**Task to carry out:**
The stretch from the line with "You are a computer-use" through the line with "Instruction: Click the Format as Table icon" in the records below: write it out exactly, and nothing else.

··· Provided material

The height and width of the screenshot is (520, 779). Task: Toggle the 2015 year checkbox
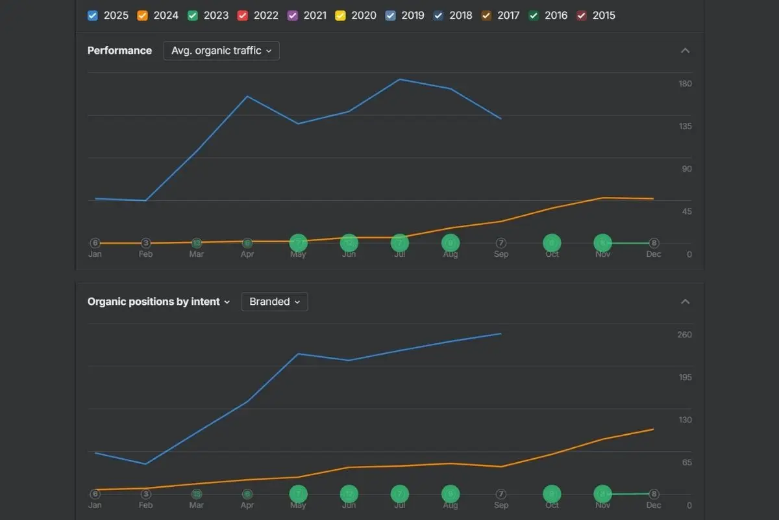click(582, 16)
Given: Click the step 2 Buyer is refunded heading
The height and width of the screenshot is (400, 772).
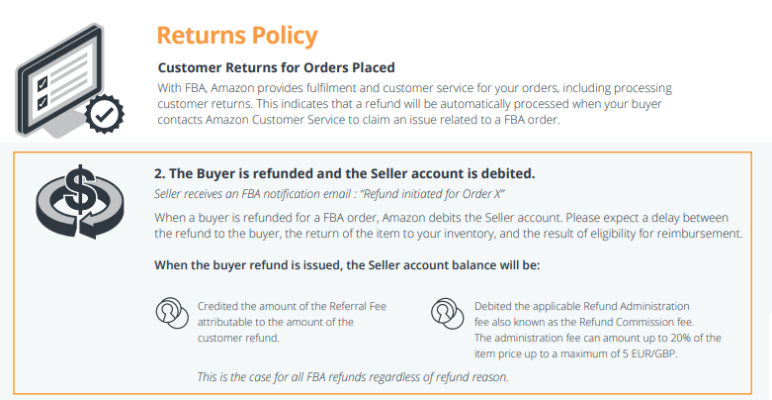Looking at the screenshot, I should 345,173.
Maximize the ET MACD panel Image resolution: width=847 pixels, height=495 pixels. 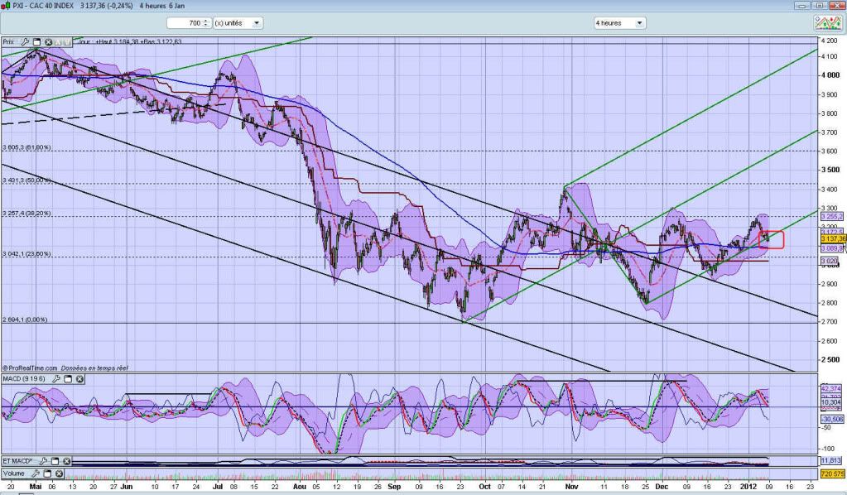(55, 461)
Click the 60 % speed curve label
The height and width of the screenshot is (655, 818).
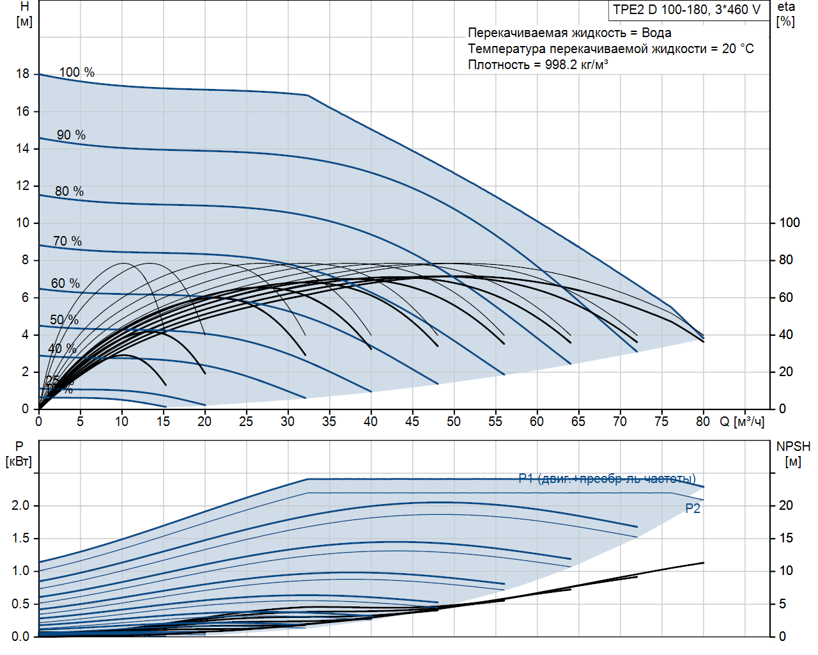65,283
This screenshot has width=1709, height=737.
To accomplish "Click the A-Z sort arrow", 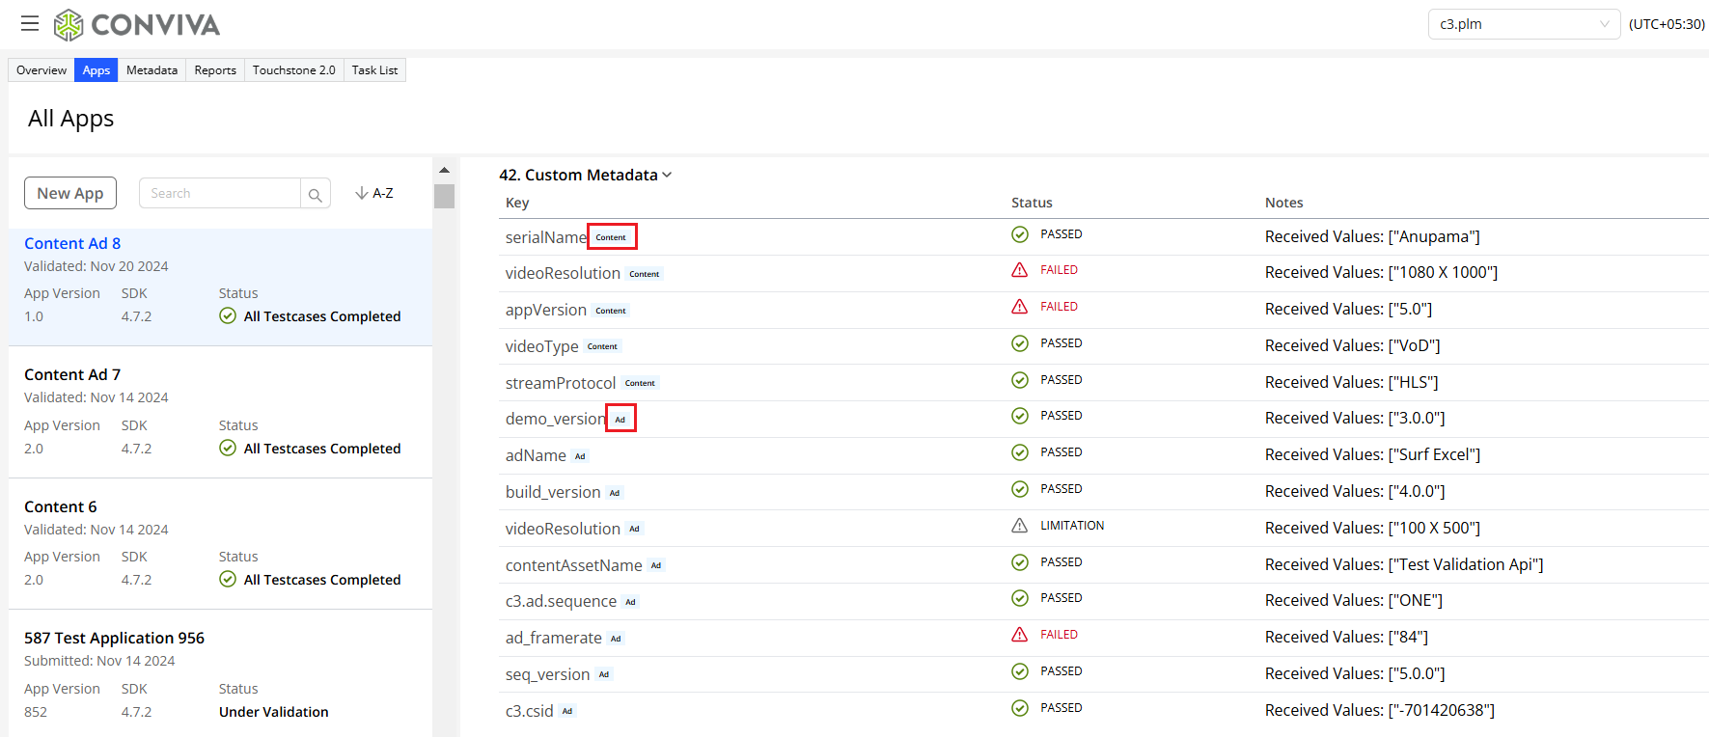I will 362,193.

······
··· Provided material

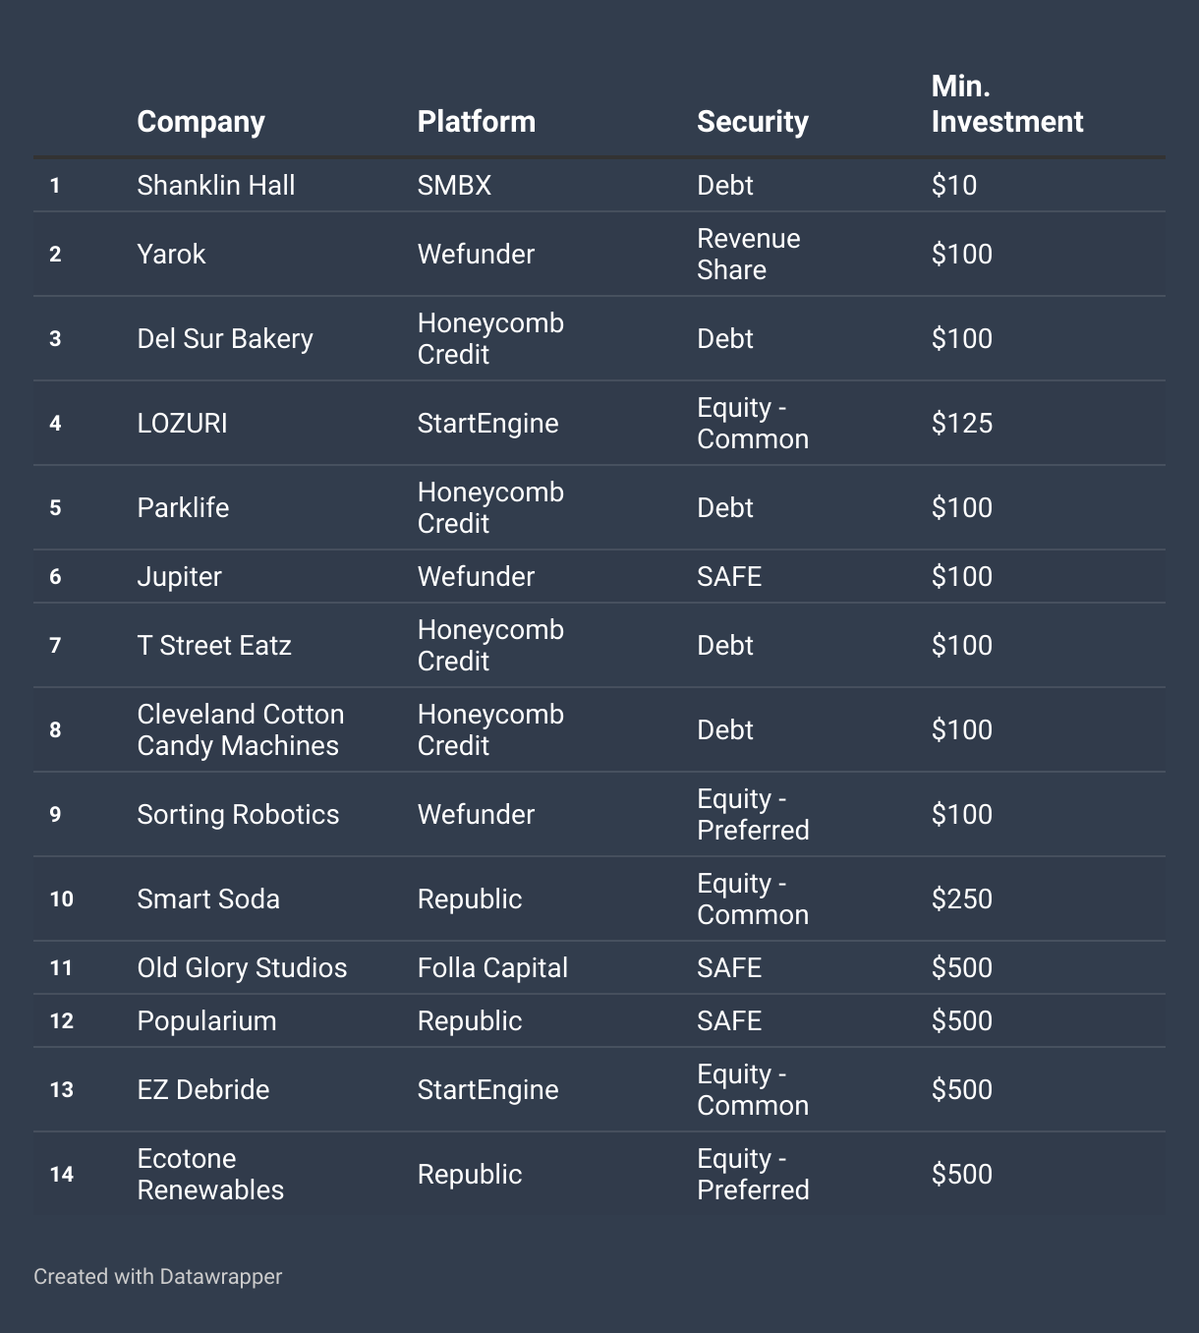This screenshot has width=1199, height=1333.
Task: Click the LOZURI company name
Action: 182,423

······
··· Provided material

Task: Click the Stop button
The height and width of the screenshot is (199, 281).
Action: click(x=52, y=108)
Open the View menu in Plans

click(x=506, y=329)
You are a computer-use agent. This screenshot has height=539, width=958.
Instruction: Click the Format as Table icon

······

**Finished exercise:**
You are a computer-use agent. This screenshot has height=539, width=958.
Instruction: Click the Format as Table icon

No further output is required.